The technology was developed by HSBC’s fintech subsidiary, Serai, and launched globally in October. Sri Lanka, along with Bangladesh and Hong Kong are the first three jurisdictions with companies using it. 
 
HSBC also tapped into another key trend in 2019. Sri Lanka has a large 20,000-strong cohort of international students, in part because a lack of investment in higher education means there are limited places at home. 
 
Last May, the bank launched an international student proposition. This offers a number of privileges for account holders including preferential exchange rates, health insurance, an additional baggage allowance and priority consultations with 3GWE overseas education consultations who provide guidance and help to obtain visas. 
 
One thing, which did not change during 2019, was HSBC’s ongoing relationship with the government.
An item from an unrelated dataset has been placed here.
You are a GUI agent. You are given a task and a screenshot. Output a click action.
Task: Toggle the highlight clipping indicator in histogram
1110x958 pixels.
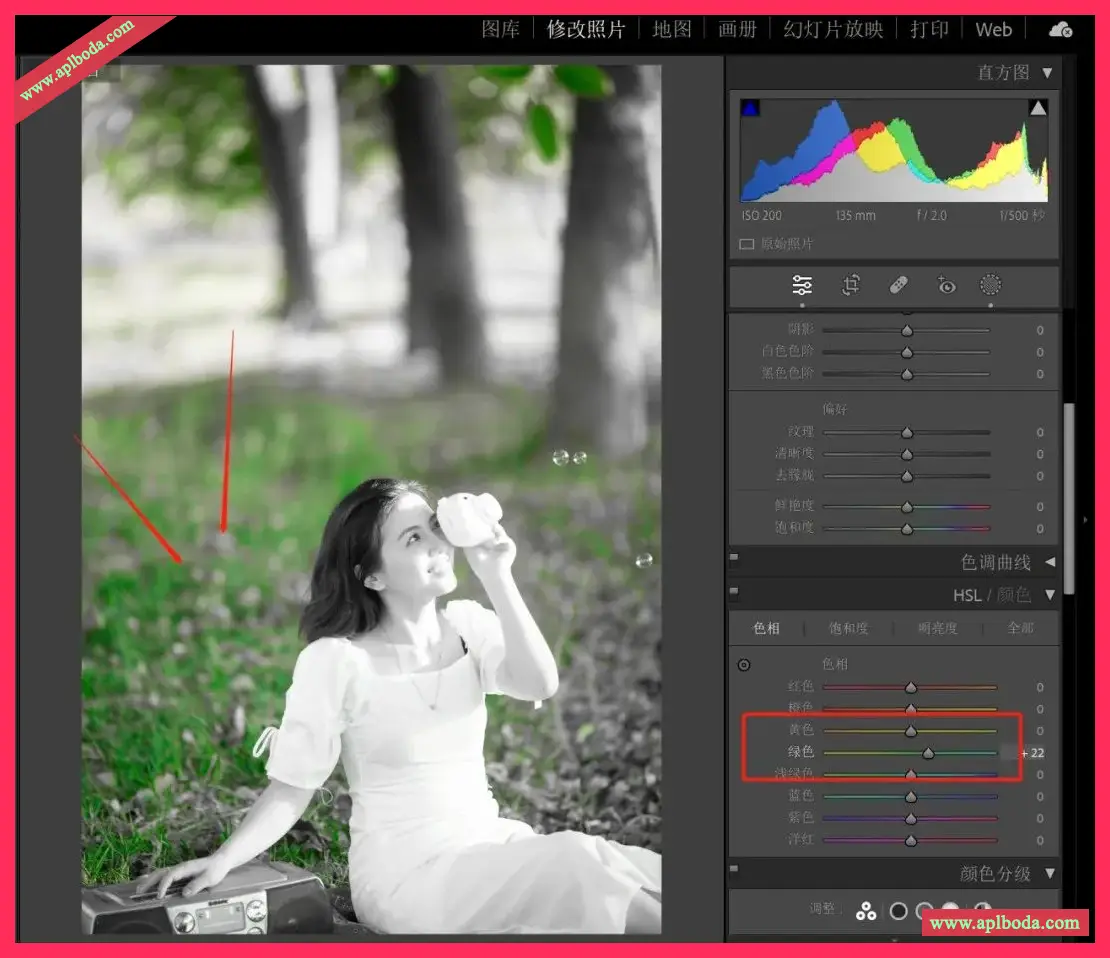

The sovereign launched a $2 billion bond offering in June, its second of the year.
 
As usual, HSBC was one of the lead managers, the only bank that has been a continuous presence on all of the country’s international bond market outings since it entered the market in 2007.
 
BEST INTERNATIONAL INVESTMENT BANK: Standard Chartered
 
International capital markets activity from Sri Lanka tends to be patchy at best and in many years, it is just the sovereign which taps the market. The only other entity that has an international presence is SriLankan Airlines.
 
In 2019, Standard Chartered was behind transactions for both of them, making it the most active international bank bringing local entities offshore.
 
Both transactions were initially extremely well-received coming in the summer of 2019 when the high yield markets were on fire and investors were still piling into single-B rated credits. The bank’s advice on market timing proved invaluable for both the B2/B+/B1 rated sovereign and its B/B- rated national airline. 
 
The sovereign was able to raise $2 billion in June through a $500 million five-year deal with a 6.35% coupon and a $1 billion long 10-year with a 7.55% coupon.
 
In many ways, SriLankan Airlines received an even stronger response for its $175 million five-year deal a few days earlier. Indicative pricing was tightened in 50bp and demand still closed at the $1 billion level. 
 
It was a great achievement given the airlines debt metrics and a looming $175 million maturity.
 
Of course the world has changed since then. As COVID-19 swept the world, frontier market debt took a pounding. The sovereign had dropped about 25 price points when FinanceAsia was judging the awards, while SriLankan Airlines was trading at 48 cents on the dollar.